━━━ Text block

Last Update: April 22, 2014
Important bill protecting patients with seizure conditions advances; legislature considering marijuana decriminalization
Several significant bills have been considered during this year’s legislative session. Some, including a bill that would study a system of taxation regulation for cannabis for adults, did not advance this year but laid important groundwork for similar legislation in future sessions. Others, such as efforts to reduce or remove criminal penalties for those in possession of a small amount of marijuana, and one which would greatly improve the state’s medical cannabis program, continue to make important progress.
Three bills were presented to lawmakers this year which would either remove or reduce criminal penalties for those found in possession of up to 30 grams of cannabis. HB 5708, would not only allow people to avoid arrest or jail time, but completely eliminate any criminal record — which can hurt employment, housing, public assistance, and educational opportunities. This bill, sponsored by Rep. Kelly Cassidy, was approved in committee and can be considered by the House floor. Two other bills, HB 4299 by Rep. Christian L. Mitchell, and HB 4091 by Rep. Michael Zalewski would significantly lower penalties and avoid arrest or jail, but would still leave individuals with damaging criminal records. For a detailed analysis of how a criminal record can have far reaching effects for Illinois residents, check our report, Marked for Life: Collateral Sanctions Associated with Marijuana Offenses in Illinois. Please also ask your legislators to support imposing a civil fine on cannabis possession.
Another very important bill this session is SB 2636, sponsored by Sen. Iris Martinez. This legislation would add seizure conditions to the list of qualifying medical conditions in the medical cannabis program and allow minors with that condition to qualify for access to the medicine. The bill passed with unanimous support from the committee members present at the public hearing before the Senate Committee on Public Health, and passed the Senate itself by a wide margin of 42 to 5. The bill’s primary sponsor in the House is Rep. Lou Lang, who was the principal sponsor of HB 1 — the 2013 bill that became the current medical cannabis law. Please ask your representative to support this important bill.
Medical marijuana implementation, possible expansion moving forward
Illinois’ new medical marijuana law went into effect on January 1, and the Department of Public Health has already issued draft agency rules for its oversight of the patient registry. Unfortunately, patients will not have any legal protections or safe access to their medicine for some time. Two other state agencies must still issue their own proposed rules, and the rule adoption and implementation process will continue for most of the year.

━━━━━━
━━━ Study material

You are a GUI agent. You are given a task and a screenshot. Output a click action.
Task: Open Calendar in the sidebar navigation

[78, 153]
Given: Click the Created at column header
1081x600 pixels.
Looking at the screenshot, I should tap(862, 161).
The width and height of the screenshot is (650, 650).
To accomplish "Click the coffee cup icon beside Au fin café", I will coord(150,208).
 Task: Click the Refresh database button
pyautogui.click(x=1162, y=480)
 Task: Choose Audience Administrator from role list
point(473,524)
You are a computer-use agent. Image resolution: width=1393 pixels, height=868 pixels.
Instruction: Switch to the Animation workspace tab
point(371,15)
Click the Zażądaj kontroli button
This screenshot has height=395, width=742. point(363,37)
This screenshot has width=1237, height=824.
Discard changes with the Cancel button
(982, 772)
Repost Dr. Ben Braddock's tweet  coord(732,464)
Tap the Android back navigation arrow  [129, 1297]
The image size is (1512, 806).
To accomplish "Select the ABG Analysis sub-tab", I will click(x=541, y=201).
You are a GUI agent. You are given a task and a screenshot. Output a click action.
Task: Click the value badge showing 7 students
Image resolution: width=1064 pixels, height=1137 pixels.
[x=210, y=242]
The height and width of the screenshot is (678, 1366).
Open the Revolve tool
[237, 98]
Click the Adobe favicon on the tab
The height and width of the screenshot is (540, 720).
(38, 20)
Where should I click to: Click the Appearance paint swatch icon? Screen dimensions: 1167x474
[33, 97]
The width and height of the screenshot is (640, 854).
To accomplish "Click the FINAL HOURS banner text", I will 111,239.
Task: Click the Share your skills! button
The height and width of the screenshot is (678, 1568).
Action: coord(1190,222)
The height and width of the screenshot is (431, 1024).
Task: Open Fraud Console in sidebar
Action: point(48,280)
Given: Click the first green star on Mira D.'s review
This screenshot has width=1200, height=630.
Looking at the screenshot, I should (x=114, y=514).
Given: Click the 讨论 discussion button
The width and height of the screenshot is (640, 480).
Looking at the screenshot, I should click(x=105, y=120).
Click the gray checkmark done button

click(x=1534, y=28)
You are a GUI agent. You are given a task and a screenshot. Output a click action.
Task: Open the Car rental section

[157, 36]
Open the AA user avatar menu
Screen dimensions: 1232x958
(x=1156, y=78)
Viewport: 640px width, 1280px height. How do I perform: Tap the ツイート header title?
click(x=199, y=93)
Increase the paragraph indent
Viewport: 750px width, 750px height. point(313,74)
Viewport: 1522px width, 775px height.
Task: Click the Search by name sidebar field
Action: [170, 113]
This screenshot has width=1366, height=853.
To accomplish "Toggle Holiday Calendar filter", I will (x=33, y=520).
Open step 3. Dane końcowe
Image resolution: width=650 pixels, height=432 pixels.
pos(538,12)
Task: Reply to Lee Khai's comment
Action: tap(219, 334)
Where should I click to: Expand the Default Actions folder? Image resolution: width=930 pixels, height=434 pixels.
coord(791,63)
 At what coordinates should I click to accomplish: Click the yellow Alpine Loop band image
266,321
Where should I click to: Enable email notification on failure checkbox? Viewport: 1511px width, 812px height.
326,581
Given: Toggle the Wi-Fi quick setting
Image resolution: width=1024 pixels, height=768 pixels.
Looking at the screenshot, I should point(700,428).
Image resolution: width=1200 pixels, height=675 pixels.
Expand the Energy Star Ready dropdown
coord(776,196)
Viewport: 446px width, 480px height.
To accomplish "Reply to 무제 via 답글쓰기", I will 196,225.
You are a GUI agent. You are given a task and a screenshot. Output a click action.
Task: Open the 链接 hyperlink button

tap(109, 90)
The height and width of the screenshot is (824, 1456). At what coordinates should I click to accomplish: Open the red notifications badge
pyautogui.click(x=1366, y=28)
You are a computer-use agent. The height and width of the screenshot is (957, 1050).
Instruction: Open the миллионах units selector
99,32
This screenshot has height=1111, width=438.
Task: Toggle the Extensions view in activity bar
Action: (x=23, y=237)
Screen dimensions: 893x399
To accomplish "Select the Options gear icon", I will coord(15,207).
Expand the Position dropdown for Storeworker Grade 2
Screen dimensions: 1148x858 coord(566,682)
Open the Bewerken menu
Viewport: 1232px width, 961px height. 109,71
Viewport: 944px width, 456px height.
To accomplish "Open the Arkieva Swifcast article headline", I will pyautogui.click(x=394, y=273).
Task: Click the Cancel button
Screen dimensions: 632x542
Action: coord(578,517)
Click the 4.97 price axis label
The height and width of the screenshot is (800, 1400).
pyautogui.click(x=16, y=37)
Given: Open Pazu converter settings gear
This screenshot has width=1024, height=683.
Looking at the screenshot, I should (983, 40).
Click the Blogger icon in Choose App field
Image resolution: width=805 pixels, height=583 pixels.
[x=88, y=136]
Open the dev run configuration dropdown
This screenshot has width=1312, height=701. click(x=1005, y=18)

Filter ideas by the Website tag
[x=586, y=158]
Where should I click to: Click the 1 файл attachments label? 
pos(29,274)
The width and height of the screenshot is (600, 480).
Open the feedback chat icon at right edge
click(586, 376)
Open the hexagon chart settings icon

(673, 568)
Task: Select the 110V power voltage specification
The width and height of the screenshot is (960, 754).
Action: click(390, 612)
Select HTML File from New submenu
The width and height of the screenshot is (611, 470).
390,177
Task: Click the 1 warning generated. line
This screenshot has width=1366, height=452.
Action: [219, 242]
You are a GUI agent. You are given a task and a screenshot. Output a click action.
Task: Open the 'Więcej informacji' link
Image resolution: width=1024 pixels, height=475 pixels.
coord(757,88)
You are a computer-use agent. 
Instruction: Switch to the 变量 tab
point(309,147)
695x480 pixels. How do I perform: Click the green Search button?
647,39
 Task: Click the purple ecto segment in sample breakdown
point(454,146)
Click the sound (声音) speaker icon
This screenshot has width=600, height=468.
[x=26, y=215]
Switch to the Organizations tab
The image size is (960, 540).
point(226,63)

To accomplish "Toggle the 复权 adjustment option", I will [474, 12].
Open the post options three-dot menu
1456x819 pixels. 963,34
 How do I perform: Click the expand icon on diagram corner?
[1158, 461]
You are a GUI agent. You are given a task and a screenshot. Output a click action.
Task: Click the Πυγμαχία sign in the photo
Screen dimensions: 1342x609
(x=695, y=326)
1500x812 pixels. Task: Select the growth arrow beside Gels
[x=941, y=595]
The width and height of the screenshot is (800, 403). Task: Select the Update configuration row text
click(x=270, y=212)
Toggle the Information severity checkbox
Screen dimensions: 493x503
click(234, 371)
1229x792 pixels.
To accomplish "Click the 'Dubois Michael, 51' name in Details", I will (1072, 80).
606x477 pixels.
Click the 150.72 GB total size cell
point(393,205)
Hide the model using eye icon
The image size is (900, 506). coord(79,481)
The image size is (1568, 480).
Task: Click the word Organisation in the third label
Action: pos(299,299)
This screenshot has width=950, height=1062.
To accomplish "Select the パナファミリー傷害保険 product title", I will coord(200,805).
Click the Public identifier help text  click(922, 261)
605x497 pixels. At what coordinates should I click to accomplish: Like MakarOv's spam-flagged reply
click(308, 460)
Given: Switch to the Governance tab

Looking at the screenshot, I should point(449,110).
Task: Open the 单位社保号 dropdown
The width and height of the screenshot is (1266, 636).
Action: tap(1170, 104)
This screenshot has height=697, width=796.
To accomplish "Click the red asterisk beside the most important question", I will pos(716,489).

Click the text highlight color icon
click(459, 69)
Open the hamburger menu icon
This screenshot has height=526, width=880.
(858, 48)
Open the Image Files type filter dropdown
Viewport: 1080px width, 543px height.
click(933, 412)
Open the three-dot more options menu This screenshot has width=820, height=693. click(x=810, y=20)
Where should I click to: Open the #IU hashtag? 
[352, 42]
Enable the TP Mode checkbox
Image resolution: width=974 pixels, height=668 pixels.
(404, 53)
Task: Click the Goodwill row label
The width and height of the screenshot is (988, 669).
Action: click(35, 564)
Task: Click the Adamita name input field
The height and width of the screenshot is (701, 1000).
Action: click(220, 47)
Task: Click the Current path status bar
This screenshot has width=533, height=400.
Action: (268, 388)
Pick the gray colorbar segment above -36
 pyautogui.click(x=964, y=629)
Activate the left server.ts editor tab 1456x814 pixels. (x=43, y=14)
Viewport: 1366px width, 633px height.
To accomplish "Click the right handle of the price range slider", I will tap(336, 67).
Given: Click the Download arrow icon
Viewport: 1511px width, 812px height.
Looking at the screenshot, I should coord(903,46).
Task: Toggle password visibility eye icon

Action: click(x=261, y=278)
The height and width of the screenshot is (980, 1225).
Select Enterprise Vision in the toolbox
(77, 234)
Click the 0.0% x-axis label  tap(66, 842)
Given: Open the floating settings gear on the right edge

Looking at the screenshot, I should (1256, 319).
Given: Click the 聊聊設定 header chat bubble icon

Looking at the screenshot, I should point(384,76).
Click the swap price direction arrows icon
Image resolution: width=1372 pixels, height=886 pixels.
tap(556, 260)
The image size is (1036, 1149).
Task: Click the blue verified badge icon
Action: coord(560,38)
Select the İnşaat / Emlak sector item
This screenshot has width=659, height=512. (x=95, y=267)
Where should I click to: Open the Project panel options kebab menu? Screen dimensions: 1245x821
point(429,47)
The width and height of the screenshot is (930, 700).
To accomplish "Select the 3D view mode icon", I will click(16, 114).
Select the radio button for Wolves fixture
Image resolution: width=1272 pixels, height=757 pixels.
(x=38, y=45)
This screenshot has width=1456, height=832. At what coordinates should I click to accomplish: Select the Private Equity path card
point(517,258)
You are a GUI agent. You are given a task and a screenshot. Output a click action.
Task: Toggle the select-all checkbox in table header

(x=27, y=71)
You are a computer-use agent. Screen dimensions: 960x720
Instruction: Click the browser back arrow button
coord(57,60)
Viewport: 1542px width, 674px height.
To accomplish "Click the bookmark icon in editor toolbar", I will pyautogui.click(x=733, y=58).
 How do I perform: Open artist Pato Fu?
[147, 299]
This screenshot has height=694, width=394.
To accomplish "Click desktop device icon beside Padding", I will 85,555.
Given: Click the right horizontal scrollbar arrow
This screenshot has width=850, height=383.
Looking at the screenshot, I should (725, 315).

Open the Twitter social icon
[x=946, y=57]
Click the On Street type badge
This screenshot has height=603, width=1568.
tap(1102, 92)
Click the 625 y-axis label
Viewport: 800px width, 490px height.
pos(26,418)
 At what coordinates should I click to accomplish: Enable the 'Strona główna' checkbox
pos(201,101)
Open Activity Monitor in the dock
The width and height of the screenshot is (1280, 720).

━━━━━━

Work request A:
Rewrite the paragraph of the Illinois cannabis legislation update that begins "Three bills were presented to lawmakers" as a short bulleted list, keeping its main facts.
Work request B:
Answer these questions from the Illinois cannabis legislation update, one answer per line:
(i) Which representative sponsored HB 5708?
(ii) What was the Senate vote on SB 2636?
(iii) On what date did Illinois' new medical marijuana law go into effect?

Task result A:
- Three bills would remove or reduce criminal penalties for possessing up to 30 grams of cannabis.
- HB 5708, sponsored by Rep. Kelly Cassidy, would prevent arrest and jail time and eliminate any criminal record. A criminal record can hurt employment, housing, public assistance and educational opportunities. The bill was approved in committee and can be considered by the House floor.
- HB 4299 (Rep. Christian L. Mitchell) and HB 4091 (Rep. Michael Zalewski) would significantly lower penalties and avoid arrest or jail, but would still leave people with damaging criminal records.

Task result B:
(i) Rep. Kelly Cassidy
(ii) 42 to 5
(iii) January 1